• Material to process:
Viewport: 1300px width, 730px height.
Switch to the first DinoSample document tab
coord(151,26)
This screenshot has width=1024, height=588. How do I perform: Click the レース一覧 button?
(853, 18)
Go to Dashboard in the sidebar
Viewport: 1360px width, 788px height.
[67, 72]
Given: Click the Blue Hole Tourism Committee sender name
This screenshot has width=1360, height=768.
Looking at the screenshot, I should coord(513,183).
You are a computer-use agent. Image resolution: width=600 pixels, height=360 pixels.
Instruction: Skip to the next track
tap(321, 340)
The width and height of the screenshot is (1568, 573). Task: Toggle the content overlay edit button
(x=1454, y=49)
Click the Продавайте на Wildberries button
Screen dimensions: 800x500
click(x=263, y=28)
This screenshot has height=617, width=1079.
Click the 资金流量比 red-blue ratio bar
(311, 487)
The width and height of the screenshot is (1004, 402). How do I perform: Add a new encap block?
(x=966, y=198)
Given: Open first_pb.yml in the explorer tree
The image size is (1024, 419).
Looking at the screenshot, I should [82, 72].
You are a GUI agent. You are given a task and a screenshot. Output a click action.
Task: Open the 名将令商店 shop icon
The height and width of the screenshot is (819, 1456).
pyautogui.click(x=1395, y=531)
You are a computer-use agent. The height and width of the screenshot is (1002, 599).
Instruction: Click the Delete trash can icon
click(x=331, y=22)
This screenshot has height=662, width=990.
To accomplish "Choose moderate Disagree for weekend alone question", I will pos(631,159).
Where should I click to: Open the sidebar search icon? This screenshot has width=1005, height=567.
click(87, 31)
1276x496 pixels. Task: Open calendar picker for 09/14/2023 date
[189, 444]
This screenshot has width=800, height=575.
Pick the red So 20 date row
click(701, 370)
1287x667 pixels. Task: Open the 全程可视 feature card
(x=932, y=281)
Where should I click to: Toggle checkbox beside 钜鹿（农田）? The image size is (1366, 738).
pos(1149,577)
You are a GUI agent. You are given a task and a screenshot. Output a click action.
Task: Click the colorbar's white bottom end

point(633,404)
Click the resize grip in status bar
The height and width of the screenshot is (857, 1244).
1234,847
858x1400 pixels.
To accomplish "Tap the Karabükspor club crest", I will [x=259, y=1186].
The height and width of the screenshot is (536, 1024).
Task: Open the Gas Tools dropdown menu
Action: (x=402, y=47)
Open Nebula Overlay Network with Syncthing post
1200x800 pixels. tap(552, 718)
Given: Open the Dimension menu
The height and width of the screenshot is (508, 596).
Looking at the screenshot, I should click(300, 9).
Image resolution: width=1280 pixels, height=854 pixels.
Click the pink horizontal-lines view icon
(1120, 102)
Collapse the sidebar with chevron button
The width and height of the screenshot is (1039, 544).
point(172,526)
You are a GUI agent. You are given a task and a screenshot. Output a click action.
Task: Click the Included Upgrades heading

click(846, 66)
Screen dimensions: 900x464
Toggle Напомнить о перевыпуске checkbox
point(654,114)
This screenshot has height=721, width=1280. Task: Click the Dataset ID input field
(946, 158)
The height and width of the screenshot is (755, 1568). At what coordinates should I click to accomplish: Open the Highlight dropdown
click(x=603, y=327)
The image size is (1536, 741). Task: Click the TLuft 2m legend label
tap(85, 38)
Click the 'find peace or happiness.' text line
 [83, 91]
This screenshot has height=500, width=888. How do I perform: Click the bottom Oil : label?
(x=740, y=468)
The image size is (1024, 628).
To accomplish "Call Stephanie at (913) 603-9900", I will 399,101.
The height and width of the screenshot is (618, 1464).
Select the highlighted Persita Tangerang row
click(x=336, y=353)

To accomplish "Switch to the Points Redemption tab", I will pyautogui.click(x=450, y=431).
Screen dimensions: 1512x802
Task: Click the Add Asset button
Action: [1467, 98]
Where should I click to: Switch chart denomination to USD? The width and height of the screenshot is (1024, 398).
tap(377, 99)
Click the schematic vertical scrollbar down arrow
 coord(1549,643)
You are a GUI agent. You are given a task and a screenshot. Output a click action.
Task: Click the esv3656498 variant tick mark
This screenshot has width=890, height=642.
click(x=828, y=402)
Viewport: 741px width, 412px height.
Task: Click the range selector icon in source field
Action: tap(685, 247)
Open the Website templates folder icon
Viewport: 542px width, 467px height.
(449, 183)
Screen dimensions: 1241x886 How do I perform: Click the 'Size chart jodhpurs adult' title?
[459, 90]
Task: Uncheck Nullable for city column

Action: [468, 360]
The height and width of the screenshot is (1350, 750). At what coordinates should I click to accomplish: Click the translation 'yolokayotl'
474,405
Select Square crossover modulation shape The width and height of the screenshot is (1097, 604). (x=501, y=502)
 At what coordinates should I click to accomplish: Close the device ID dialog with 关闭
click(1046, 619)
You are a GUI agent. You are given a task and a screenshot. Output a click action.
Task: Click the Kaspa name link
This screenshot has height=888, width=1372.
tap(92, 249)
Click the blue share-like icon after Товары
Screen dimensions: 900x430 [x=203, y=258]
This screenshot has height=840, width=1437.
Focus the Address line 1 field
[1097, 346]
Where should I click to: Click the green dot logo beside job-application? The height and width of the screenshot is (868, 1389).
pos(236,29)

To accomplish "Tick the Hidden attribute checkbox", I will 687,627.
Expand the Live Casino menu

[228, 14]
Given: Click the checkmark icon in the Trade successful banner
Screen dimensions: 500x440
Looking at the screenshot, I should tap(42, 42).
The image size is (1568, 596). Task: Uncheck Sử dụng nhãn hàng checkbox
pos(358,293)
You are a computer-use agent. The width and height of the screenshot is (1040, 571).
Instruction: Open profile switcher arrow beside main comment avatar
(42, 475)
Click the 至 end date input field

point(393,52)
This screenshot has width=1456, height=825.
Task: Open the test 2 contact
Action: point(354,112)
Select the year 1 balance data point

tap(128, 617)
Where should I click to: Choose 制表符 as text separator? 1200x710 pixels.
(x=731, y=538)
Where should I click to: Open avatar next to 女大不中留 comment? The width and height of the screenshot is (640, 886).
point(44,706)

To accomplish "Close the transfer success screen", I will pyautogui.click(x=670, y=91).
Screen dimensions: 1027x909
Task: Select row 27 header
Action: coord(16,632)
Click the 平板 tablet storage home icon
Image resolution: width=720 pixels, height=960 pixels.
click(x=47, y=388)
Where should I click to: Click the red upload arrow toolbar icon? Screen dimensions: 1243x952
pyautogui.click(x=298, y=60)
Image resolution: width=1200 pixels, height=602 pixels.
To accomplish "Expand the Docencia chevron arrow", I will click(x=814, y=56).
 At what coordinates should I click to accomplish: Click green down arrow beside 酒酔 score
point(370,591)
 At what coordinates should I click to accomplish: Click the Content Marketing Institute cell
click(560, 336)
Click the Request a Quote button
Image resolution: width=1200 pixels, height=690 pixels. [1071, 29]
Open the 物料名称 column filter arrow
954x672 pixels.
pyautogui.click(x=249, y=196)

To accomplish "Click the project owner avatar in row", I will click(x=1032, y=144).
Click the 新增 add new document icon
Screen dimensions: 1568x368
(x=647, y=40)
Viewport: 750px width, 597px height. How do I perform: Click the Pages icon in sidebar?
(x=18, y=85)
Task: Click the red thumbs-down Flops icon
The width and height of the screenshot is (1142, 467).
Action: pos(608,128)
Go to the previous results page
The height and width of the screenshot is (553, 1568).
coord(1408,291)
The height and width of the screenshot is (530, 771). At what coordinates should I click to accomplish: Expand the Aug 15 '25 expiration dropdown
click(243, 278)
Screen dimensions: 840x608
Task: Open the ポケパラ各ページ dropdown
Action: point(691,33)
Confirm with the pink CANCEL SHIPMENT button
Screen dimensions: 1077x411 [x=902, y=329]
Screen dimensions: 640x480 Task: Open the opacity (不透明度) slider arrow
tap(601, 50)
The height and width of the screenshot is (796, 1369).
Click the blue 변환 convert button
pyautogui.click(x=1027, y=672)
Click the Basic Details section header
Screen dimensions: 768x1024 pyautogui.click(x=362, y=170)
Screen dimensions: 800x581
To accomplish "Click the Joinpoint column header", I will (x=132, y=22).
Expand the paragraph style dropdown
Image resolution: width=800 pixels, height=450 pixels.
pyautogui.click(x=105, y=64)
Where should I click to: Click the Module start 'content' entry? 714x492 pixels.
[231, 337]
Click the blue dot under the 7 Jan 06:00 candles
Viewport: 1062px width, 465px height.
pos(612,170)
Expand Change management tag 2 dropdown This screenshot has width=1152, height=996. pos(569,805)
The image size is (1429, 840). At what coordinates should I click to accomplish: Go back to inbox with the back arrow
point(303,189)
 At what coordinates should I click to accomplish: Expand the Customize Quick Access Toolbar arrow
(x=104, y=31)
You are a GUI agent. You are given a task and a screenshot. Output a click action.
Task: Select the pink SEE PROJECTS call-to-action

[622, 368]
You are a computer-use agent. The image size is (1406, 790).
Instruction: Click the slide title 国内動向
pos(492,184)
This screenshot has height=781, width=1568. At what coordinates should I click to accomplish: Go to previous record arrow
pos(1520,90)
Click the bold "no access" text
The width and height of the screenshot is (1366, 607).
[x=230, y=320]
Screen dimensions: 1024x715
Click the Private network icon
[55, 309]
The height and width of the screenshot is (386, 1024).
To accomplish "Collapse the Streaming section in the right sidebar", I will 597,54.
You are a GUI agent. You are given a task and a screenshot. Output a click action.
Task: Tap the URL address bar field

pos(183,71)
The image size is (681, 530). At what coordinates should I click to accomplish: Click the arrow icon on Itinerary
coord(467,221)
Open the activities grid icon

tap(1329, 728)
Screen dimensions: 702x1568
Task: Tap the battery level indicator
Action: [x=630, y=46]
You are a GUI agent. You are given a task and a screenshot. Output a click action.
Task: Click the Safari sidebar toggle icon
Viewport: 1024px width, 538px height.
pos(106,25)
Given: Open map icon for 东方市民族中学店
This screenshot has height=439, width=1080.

• Task objective:
How many lines in the data contain "name"? Answer with the number alone.

• Result below:
2